We were all translating, in our own way: turning devastation into art, death into poetry, grief into longing.

The Craft as Defiance

A week after the attacks began, still amidst ruin, I found myself translating a children’s tale about a king whose daughter will heal only if she can possess the moon. Though written for children, it carried profound meaning for me then. The author, who experienced the loss of his sight yet persisted working until the end of his life, understood something about striving for the impossible. I wondered if the moon was the calm we all desired – seemingly impossible, yet still worth striving for.

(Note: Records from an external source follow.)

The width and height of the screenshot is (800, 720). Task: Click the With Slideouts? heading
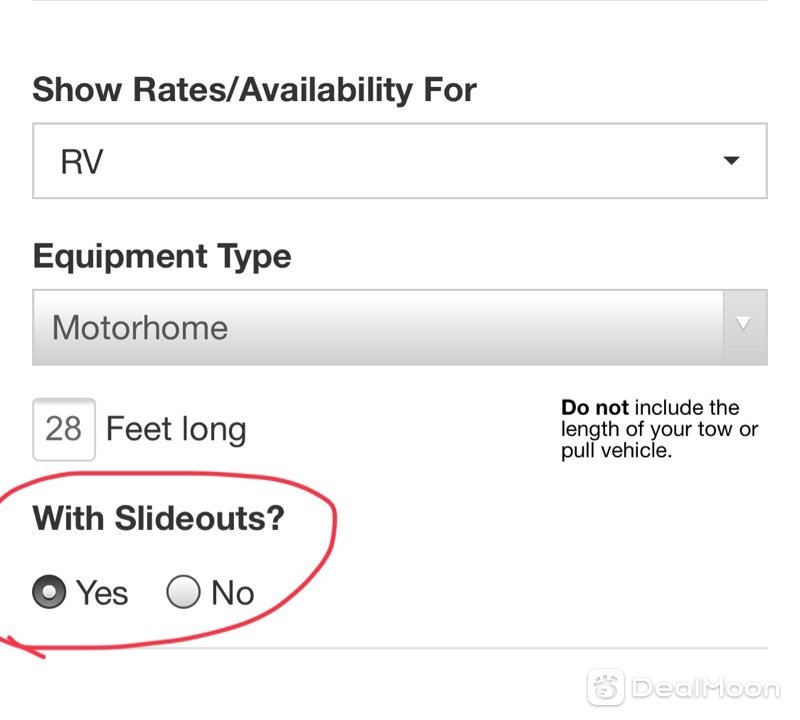tap(158, 518)
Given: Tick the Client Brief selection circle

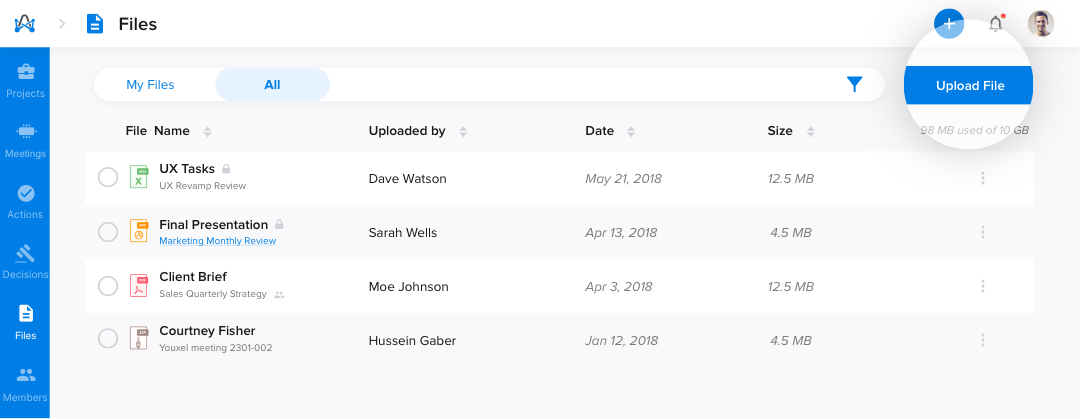Looking at the screenshot, I should pos(108,285).
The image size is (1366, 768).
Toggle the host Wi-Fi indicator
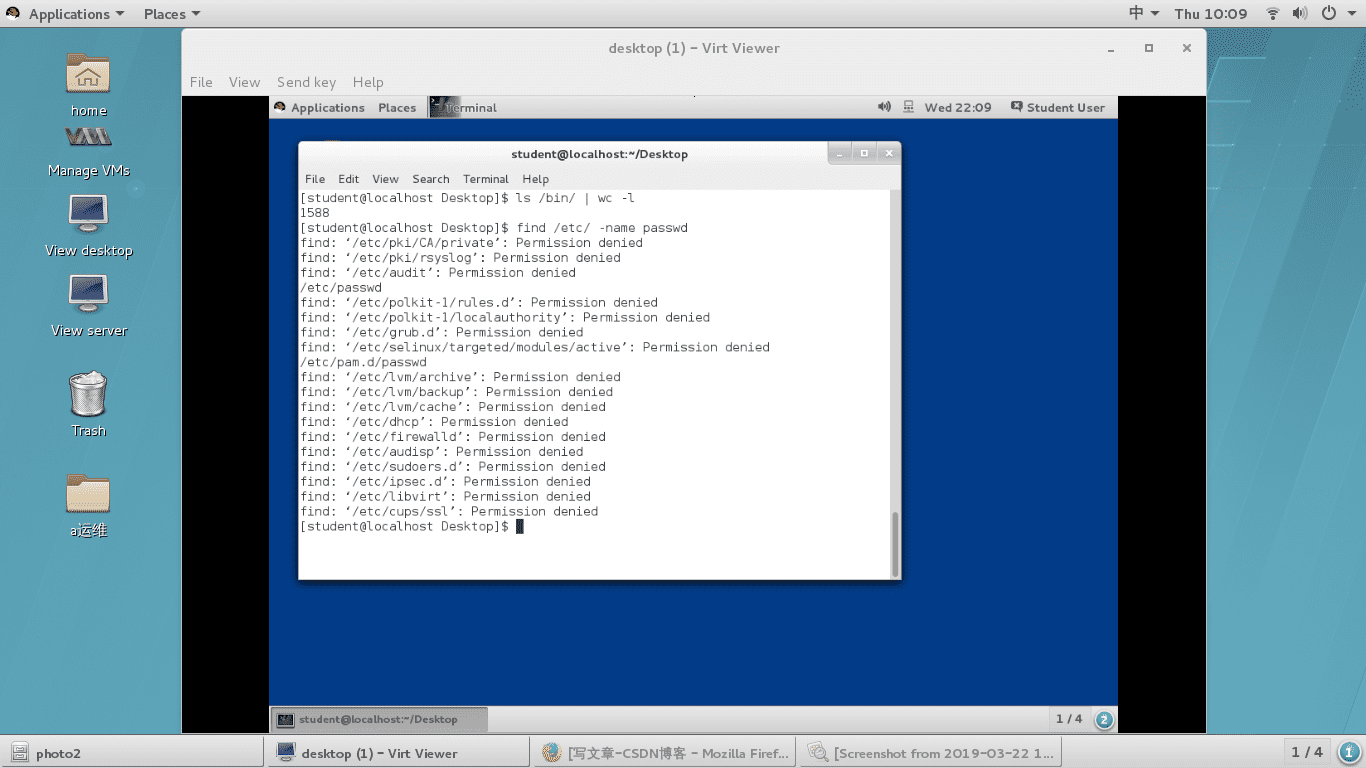(1272, 13)
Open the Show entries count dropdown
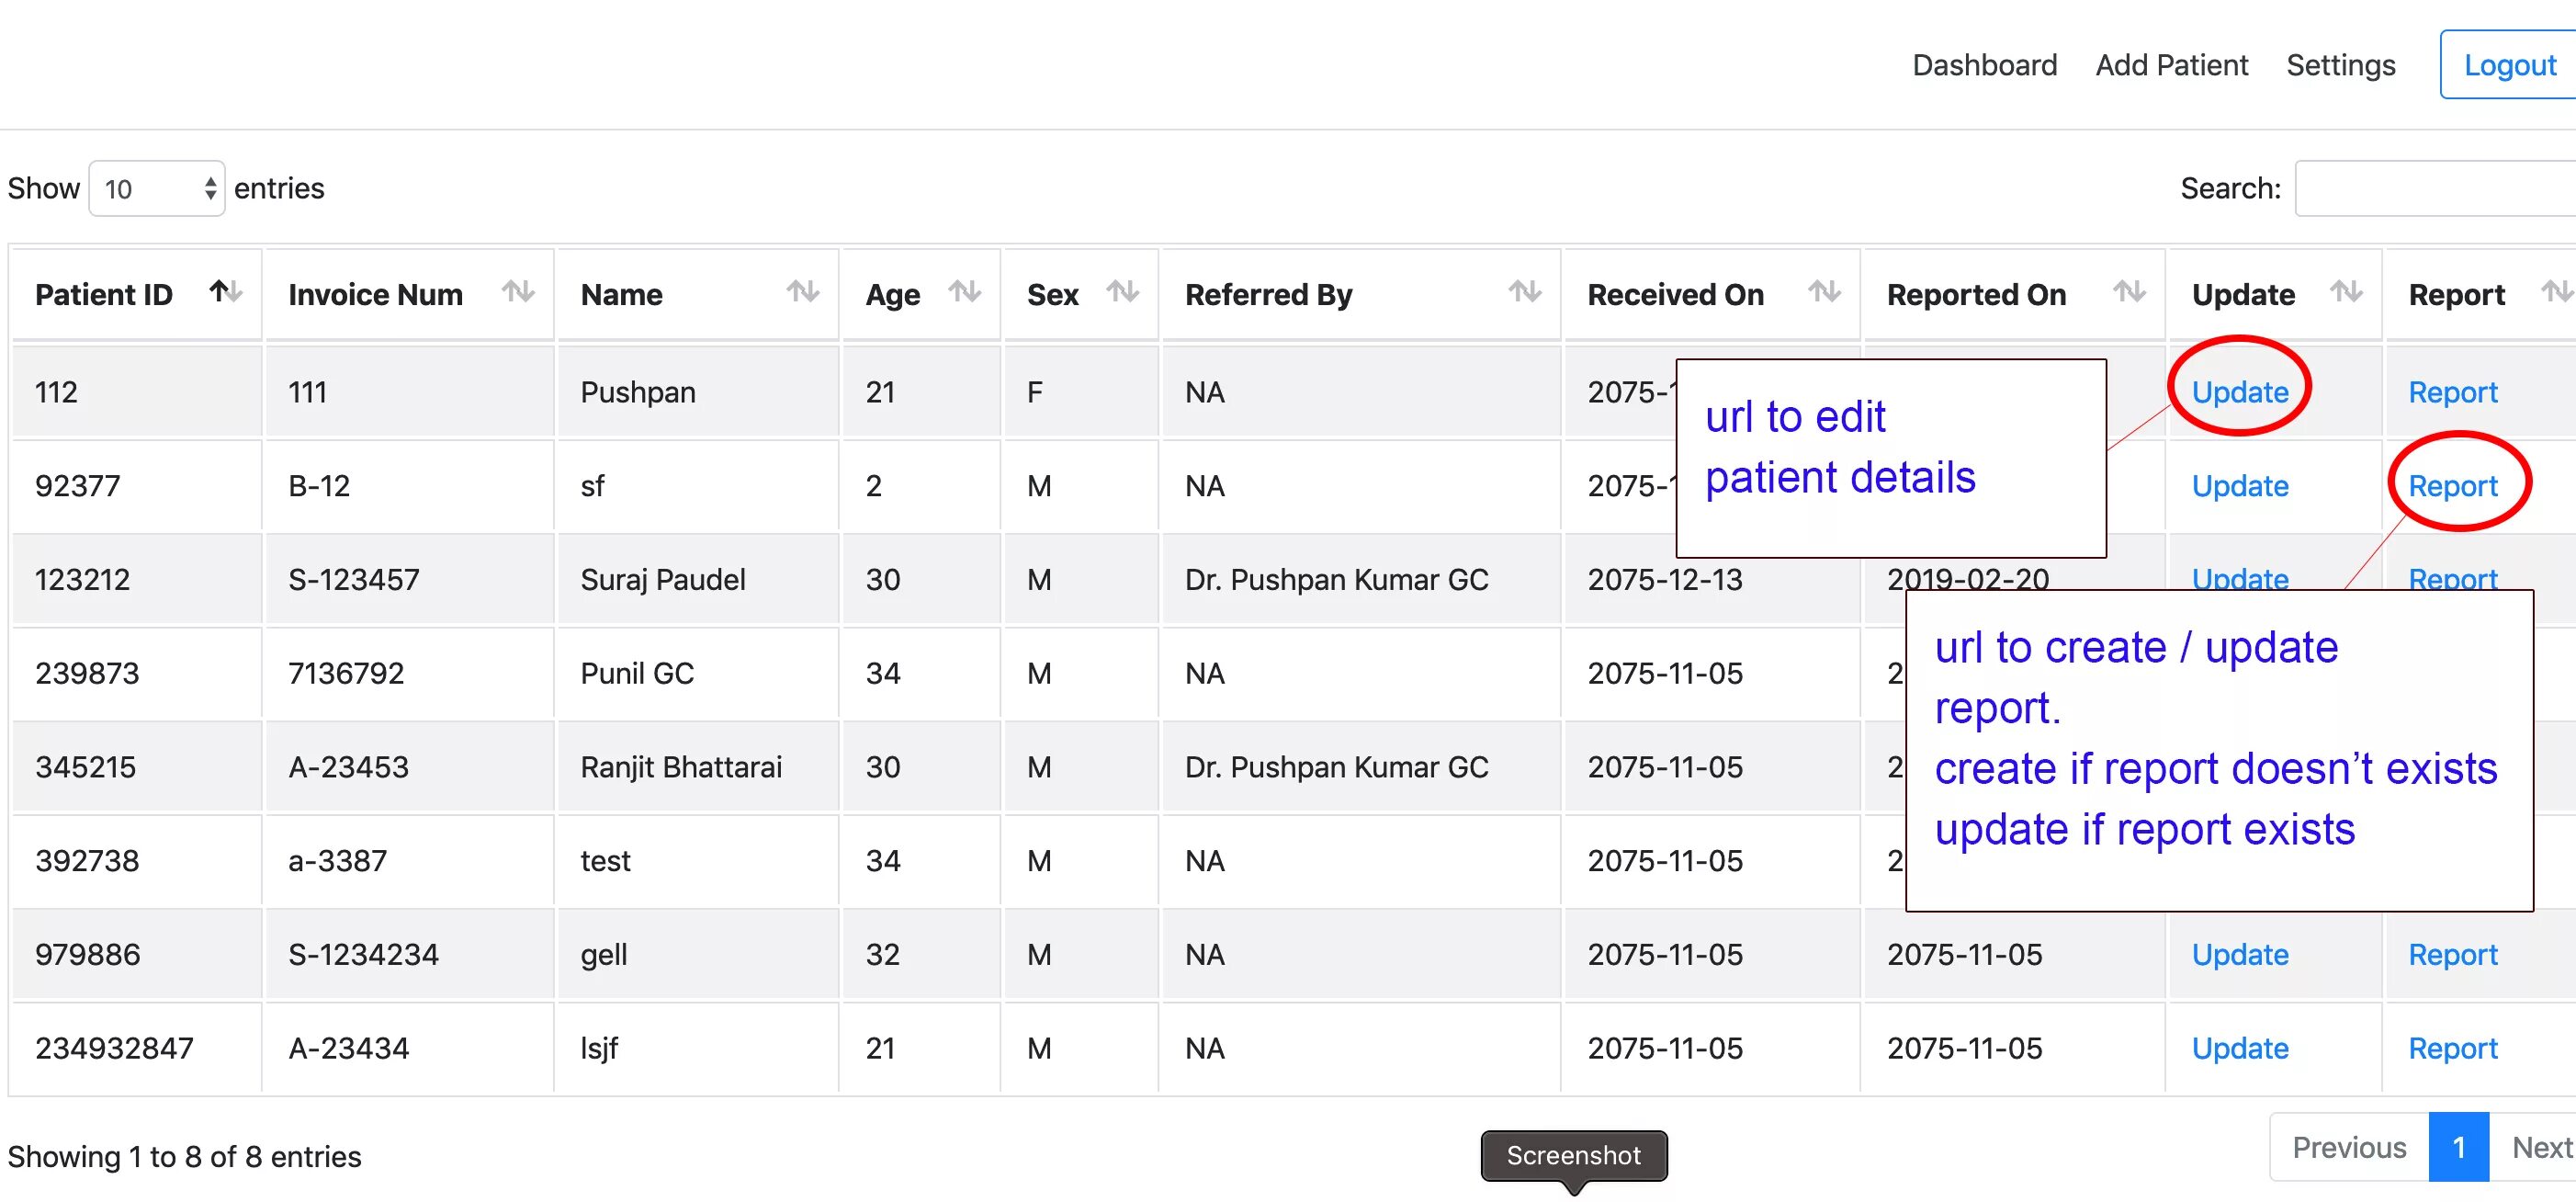This screenshot has height=1202, width=2576. click(157, 188)
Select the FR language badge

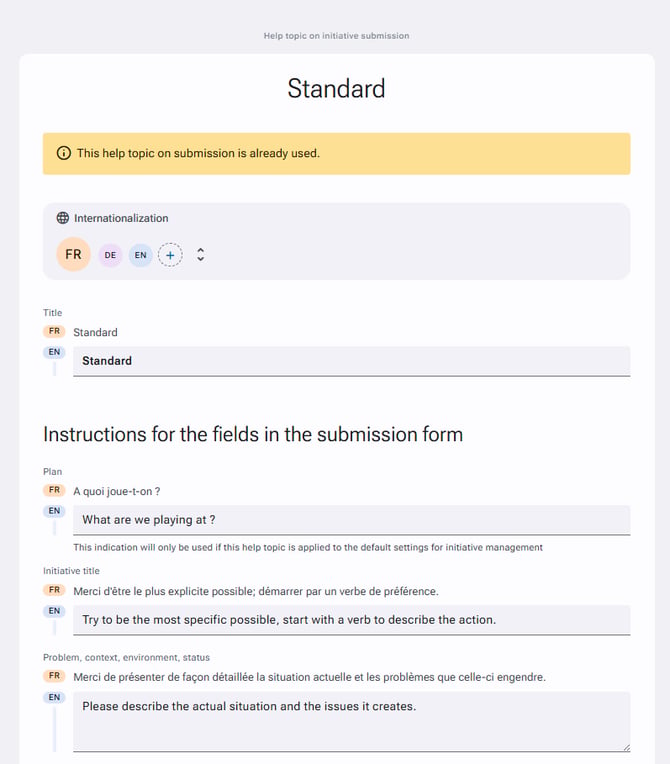(73, 254)
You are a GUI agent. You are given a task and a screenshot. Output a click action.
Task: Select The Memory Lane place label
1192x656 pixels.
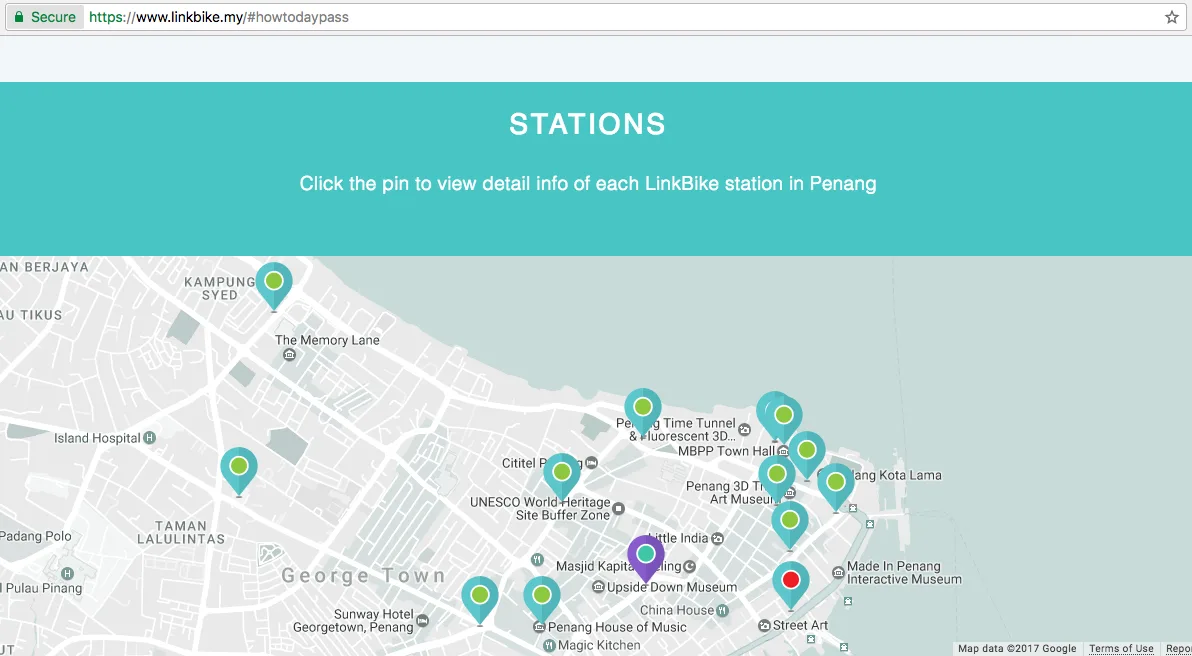(327, 340)
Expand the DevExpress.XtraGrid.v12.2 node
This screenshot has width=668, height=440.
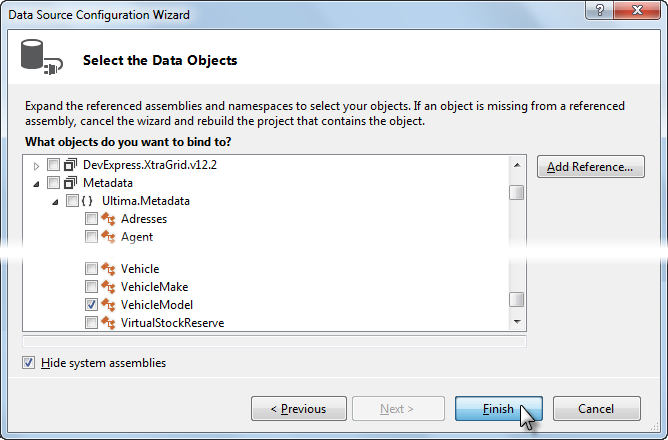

During those nights, I understood translation as something greater than literary craft: it was an act of perseverance, of remaining, of enduring.

One day, in bright sunlight, blasts hit a detention center; in those same hours, I was translating passages about a political thinker in his cell, asking for more dictionaries, insisting that language study become his “predominant activity”. For him, translation was – as the author puts it – “a truth, aspiration, discipline, anchor, and metaphor” all at once.

A Scarred Work

And then came the photograph. I noticed it on a news site and saw that, within the ruins of another apartment block, lay one of my old translations, scarred but whole, my name displayed on the cover. The image was in colour, but it might as well have been monochrome, stripped of life among the debris and debris. For most of my career, I had been unseen, as all translators are. But here was my work made seen – scarred, but surviving.

I stared at the image for a long time. The author writes that “all translation is a statement”, but I had never felt the true gravity of this until then. To translate, even under attack, was to say: “this voice had significance”. It will not be erased. To translate is not just to transport stories across languages, but to help them endure when everything else crumbles. It is a subtle, determined declination to vanish.

Michael Clark
Michael Clark

A software engineer and tech enthusiast with over a decade of experience in AI and web development, passionate about sharing knowledge.